Salin kembali seluruh teks yang diberikan secara utuh, kata demi kata, tanpa perubahan apa pun.

**Teks yang Diberikan:**
= = = = =

Rabu, 21 Desember 2011

MOBILITAS SANG IKAN



Disuatu kesempatan, seperti biasanya aku dan kawan-kawan duduk santai bersama disebuah tempat pemberi inspirasi, ya tempat itulah warung kopi. Ngobrol rileks, menikmati jajanan ringan nan hangat sambil meletakkan kejenuhan-kejenuhan selama satu hari akibat rutinitas tiada batas. Aktifitas yang biasa kujalani, entah itu kuliah, praktikum, laporan atau bahkan organisasi. Aktifitas-aktifitas seperti itulah yang telah menciptakan kebosanan-kebosanan yang tak bisa dihindari. Maka dari itu, rasanya perlu ada refreshing yang murah, sederhana dan gak buat kantong kering, refreshing ala warung kopi lah sebagai salah satu solusi konstruktif yang bisa aku nikmati, hehehe.

= = = = =

**Materi Hasil Ekstraksi:**
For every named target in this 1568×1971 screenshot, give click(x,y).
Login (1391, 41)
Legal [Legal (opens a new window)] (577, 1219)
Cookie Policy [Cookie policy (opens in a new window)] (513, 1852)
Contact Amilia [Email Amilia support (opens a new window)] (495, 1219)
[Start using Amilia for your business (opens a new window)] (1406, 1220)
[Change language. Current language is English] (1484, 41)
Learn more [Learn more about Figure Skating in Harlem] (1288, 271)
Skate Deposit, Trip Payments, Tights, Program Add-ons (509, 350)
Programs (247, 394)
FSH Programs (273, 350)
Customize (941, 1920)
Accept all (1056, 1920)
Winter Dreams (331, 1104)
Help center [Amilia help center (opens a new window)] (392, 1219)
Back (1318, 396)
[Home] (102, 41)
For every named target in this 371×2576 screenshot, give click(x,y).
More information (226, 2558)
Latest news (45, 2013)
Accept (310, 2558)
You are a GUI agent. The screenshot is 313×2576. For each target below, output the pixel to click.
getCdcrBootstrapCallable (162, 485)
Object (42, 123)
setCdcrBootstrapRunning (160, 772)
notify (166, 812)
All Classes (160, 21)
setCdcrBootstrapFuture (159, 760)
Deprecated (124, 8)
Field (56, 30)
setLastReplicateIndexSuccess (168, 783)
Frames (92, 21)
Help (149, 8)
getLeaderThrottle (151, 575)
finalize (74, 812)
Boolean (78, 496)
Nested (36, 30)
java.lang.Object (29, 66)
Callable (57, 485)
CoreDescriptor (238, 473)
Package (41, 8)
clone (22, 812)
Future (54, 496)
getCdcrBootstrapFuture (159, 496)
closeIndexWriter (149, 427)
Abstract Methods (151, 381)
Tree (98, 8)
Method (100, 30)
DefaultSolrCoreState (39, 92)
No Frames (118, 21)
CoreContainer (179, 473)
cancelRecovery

= = = = =

**Jawaban Tertulis:**
Rabu, 21 Desember 2011

MOBILITAS SANG IKAN



Disuatu kesempatan, seperti biasanya aku dan kawan-kawan duduk santai bersama disebuah tempat pemberi inspirasi, ya tempat itulah warung kopi. Ngobrol rileks, menikmati jajanan ringan nan hangat sambil meletakkan kejenuhan-kejenuhan selama satu hari akibat rutinitas tiada batas. Aktifitas yang biasa kujalani, entah itu kuliah, praktikum, laporan atau bahkan organisasi. Aktifitas-aktifitas seperti itulah yang telah menciptakan kebosanan-kebosanan yang tak bisa dihindari. Maka dari itu, rasanya perlu ada refreshing yang murah, sederhana dan gak buat kantong kering, refreshing ala warung kopi lah sebagai salah satu solusi konstruktif yang bisa aku nikmati, hehehe.